>>>>>

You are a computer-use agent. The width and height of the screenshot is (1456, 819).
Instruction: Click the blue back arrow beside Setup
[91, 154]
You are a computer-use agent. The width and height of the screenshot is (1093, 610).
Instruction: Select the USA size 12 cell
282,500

<<<<<
>>>>>

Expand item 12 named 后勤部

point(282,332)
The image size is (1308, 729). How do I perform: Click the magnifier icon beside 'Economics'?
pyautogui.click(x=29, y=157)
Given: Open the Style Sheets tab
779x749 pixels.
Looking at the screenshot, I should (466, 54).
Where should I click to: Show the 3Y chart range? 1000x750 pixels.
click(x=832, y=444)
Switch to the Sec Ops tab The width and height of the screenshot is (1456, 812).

<<<<<
>>>>>

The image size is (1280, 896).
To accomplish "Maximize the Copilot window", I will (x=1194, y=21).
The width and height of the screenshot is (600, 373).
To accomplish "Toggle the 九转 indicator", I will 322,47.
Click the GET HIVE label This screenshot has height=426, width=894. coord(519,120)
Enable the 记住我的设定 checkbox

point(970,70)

<<<<<

_AIM OF THE TASK_. Which of the lines above hold the string "computer"? Copy each one.

_ANSWER BOX_.
You are a computer-use agent. The width and height of the screenshot is (1456, 819).
You are a computer-use agent. The width and height of the screenshot is (1093, 610).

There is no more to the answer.